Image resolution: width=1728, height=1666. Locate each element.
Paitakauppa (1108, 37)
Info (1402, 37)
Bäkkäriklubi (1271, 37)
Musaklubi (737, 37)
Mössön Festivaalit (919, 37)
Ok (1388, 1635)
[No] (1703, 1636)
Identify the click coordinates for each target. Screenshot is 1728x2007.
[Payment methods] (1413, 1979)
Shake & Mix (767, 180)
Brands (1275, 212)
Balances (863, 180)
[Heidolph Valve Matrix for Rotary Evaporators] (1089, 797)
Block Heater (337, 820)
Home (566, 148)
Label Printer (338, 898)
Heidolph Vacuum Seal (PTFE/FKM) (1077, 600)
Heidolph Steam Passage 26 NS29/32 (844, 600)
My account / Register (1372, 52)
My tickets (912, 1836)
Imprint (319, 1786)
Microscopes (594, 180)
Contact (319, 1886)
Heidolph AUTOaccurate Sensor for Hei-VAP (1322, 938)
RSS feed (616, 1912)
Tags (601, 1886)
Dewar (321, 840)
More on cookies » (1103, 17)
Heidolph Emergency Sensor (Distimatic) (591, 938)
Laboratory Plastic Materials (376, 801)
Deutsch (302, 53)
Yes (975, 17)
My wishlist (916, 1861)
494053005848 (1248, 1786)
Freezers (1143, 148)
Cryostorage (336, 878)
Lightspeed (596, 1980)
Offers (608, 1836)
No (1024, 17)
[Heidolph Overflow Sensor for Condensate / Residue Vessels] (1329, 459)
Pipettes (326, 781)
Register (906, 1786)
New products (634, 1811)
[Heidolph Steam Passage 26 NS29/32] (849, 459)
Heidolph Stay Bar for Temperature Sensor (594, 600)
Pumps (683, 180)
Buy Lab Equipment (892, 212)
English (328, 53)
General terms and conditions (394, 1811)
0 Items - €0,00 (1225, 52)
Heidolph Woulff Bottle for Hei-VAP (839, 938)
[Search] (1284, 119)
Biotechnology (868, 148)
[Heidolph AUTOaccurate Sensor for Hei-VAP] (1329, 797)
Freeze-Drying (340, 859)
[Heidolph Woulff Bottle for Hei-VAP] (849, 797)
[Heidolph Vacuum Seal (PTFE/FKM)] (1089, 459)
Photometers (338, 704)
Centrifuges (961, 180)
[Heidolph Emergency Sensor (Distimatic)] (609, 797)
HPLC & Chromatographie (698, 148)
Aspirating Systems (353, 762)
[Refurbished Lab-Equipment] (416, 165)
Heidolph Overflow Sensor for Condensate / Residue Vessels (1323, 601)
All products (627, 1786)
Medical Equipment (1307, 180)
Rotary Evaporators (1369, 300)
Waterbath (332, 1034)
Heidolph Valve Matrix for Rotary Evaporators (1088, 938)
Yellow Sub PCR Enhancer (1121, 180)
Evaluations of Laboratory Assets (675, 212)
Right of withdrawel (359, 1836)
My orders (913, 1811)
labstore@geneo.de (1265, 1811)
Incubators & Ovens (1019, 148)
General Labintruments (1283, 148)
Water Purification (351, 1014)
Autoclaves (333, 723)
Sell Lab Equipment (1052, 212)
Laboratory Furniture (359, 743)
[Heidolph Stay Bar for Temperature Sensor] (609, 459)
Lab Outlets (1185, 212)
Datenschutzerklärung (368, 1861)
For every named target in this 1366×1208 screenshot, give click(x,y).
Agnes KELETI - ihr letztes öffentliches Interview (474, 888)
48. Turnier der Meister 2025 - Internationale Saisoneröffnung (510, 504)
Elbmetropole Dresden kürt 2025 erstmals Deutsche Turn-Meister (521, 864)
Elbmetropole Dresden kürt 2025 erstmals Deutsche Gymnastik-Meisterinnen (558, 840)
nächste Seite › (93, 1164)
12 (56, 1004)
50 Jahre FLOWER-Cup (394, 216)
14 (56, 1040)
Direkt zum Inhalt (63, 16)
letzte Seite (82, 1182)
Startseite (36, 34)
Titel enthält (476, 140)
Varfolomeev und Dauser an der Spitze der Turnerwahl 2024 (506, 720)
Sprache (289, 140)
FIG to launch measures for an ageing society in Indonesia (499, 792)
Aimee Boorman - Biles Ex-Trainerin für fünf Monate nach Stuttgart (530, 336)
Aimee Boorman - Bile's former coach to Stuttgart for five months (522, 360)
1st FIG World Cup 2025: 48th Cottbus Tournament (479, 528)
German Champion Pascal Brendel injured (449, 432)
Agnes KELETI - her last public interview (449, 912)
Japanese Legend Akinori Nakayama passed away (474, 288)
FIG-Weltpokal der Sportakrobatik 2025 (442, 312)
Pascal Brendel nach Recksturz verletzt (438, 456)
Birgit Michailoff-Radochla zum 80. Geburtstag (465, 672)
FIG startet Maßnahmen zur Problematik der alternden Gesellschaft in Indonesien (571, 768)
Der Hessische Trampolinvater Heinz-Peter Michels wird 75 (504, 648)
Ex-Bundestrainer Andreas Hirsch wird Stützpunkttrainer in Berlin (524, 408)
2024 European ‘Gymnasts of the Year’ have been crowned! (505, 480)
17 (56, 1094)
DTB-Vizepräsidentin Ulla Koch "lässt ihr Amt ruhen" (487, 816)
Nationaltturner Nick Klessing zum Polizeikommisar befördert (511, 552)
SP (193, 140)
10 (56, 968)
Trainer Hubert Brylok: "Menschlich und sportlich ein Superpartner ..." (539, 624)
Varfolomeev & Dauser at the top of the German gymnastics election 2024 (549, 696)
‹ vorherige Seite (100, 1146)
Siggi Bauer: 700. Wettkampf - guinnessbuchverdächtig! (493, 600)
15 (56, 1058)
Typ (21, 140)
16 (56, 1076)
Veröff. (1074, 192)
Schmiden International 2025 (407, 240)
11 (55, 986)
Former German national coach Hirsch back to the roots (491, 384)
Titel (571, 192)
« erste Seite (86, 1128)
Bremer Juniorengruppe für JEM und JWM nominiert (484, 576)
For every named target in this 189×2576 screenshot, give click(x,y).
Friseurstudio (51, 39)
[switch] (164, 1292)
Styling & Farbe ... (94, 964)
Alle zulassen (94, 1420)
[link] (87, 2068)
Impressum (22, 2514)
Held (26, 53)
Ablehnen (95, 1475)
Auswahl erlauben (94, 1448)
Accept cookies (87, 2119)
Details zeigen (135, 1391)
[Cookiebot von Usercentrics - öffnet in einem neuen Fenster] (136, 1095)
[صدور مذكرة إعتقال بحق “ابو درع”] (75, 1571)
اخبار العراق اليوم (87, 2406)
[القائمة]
━━━
Requirement: Line by line, output the records exactly as given.

Response area:
Image resolution: width=1728, height=1666. Locate each element.
Paitakauppa (1108, 37)
Info (1402, 37)
Bäkkäriklubi (1271, 37)
Musaklubi (737, 37)
Mössön Festivaalit (919, 37)
Ok (1388, 1635)
[No] (1703, 1636)
Identify the click coordinates for each target. Screenshot is 1728x2007.
[Payment methods] (1413, 1979)
Shake & Mix (767, 180)
Brands (1275, 212)
Balances (863, 180)
[Heidolph Valve Matrix for Rotary Evaporators] (1089, 797)
Block Heater (337, 820)
Home (566, 148)
Label Printer (338, 898)
Heidolph Vacuum Seal (PTFE/FKM) (1077, 600)
Heidolph Steam Passage 26 NS29/32 (844, 600)
My account / Register (1372, 52)
My tickets (912, 1836)
Imprint (319, 1786)
Microscopes (594, 180)
Contact (319, 1886)
Heidolph AUTOaccurate Sensor for Hei-VAP (1322, 938)
RSS feed (616, 1912)
Tags (601, 1886)
Dewar (321, 840)
More on cookies » (1103, 17)
Heidolph Emergency Sensor (Distimatic) (591, 938)
Laboratory Plastic Materials (376, 801)
Deutsch (302, 53)
Yes (975, 17)
My wishlist (916, 1861)
494053005848 (1248, 1786)
Freezers (1143, 148)
Cryostorage (336, 878)
Lightspeed (596, 1980)
Offers (608, 1836)
No (1024, 17)
[Heidolph Overflow Sensor for Condensate / Residue Vessels] (1329, 459)
Pipettes (326, 781)
Register (906, 1786)
New products (634, 1811)
[Heidolph Steam Passage 26 NS29/32] (849, 459)
Heidolph Stay Bar for Temperature Sensor (594, 600)
Pumps (683, 180)
Buy Lab Equipment (892, 212)
English (328, 53)
General terms and conditions (394, 1811)
0 Items - €0,00 (1225, 52)
Heidolph Woulff Bottle for Hei-VAP (839, 938)
[Search] (1284, 119)
Biotechnology (868, 148)
[Heidolph AUTOaccurate Sensor for Hei-VAP] (1329, 797)
Freeze-Drying (340, 859)
[Heidolph Woulff Bottle for Hei-VAP] (849, 797)
[Heidolph Vacuum Seal (PTFE/FKM)] (1089, 459)
Photometers (338, 704)
Centrifuges (961, 180)
[Heidolph Emergency Sensor (Distimatic)] (609, 797)
HPLC & Chromatographie (698, 148)
Aspirating Systems (353, 762)
[Refurbished Lab-Equipment] (416, 165)
Heidolph Overflow Sensor for Condensate / Residue Vessels (1323, 601)
All products (627, 1786)
Medical Equipment (1307, 180)
Rotary Evaporators (1369, 300)
Waterbath (332, 1034)
Heidolph Valve Matrix for Rotary Evaporators (1088, 938)
Yellow Sub PCR Enhancer (1121, 180)
Evaluations of Laboratory Assets (675, 212)
Right of withdrawel (359, 1836)
My orders (913, 1811)
labstore@geneo.de (1265, 1811)
Incubators & Ovens (1019, 148)
General Labintruments (1283, 148)
Water Purification (351, 1014)
Autoclaves (333, 723)
Sell Lab Equipment (1052, 212)
Laboratory Furniture (359, 743)
[Heidolph Stay Bar for Temperature Sensor] (609, 459)
Lab Outlets (1185, 212)
Datenschutzerklärung (368, 1861)
For every named target in this 1366×1208 screenshot, give click(x,y).
Agnes KELETI - ihr letztes öffentliches Interview (474, 888)
48. Turnier der Meister 2025 - Internationale Saisoneröffnung (510, 504)
Elbmetropole Dresden kürt 2025 erstmals Deutsche Turn-Meister (521, 864)
Elbmetropole Dresden kürt 2025 erstmals Deutsche Gymnastik-Meisterinnen (558, 840)
nächste Seite › (93, 1164)
12 (56, 1004)
50 Jahre FLOWER-Cup (394, 216)
14 (56, 1040)
Direkt zum Inhalt (63, 16)
letzte Seite (82, 1182)
Startseite (36, 34)
Titel enthält (476, 140)
Varfolomeev und Dauser an der Spitze der Turnerwahl 2024 (506, 720)
Sprache (289, 140)
FIG to launch measures for an ageing society in Indonesia (499, 792)
Aimee Boorman - Biles Ex-Trainerin für fünf Monate nach Stuttgart (530, 336)
Aimee Boorman - Bile's former coach to Stuttgart for five months (522, 360)
1st FIG World Cup 2025: 48th Cottbus Tournament (479, 528)
German Champion Pascal Brendel injured (449, 432)
Agnes KELETI - her last public interview (449, 912)
Japanese Legend Akinori Nakayama passed away (474, 288)
FIG-Weltpokal der Sportakrobatik 2025 (442, 312)
Pascal Brendel nach Recksturz verletzt (438, 456)
Birgit Michailoff-Radochla zum 80. Geburtstag (465, 672)
FIG startet Maßnahmen zur Problematik der alternden Gesellschaft in Indonesien (571, 768)
Der Hessische Trampolinvater Heinz-Peter Michels wird 75 (504, 648)
Ex-Bundestrainer Andreas Hirsch wird Stützpunkttrainer in Berlin (524, 408)
2024 European ‘Gymnasts of the Year’ have been crowned! (505, 480)
17 (56, 1094)
DTB-Vizepräsidentin Ulla Koch "lässt ihr Amt ruhen" (487, 816)
Nationaltturner Nick Klessing zum Polizeikommisar befördert (511, 552)
SP (193, 140)
10 (56, 968)
Trainer Hubert Brylok: "Menschlich und sportlich ein Superpartner ..." (539, 624)
Varfolomeev & Dauser at the top of the German gymnastics election 2024 (549, 696)
‹ vorherige Seite (100, 1146)
Siggi Bauer: 700. Wettkampf - guinnessbuchverdächtig! (493, 600)
15 (56, 1058)
Typ (21, 140)
16 (56, 1076)
Veröff. (1074, 192)
Schmiden International 2025 (407, 240)
11 (55, 986)
Former German national coach Hirsch back to the roots (491, 384)
Titel (571, 192)
« erste Seite (86, 1128)
Bremer Juniorengruppe für JEM und JWM nominiert (484, 576)
For every named target in this 189×2576 screenshot, give click(x,y).
Friseurstudio (51, 39)
[switch] (164, 1292)
Styling & Farbe ... (94, 964)
Alle zulassen (94, 1420)
[link] (87, 2068)
Impressum (22, 2514)
Held (26, 53)
Ablehnen (95, 1475)
Auswahl erlauben (94, 1448)
Accept cookies (87, 2119)
Details zeigen (135, 1391)
[Cookiebot von Usercentrics - öffnet in einem neuen Fenster] (136, 1095)
[صدور مذكرة إعتقال بحق “ابو درع”] (75, 1571)
اخبار العراق اليوم (87, 2406)
[القائمة]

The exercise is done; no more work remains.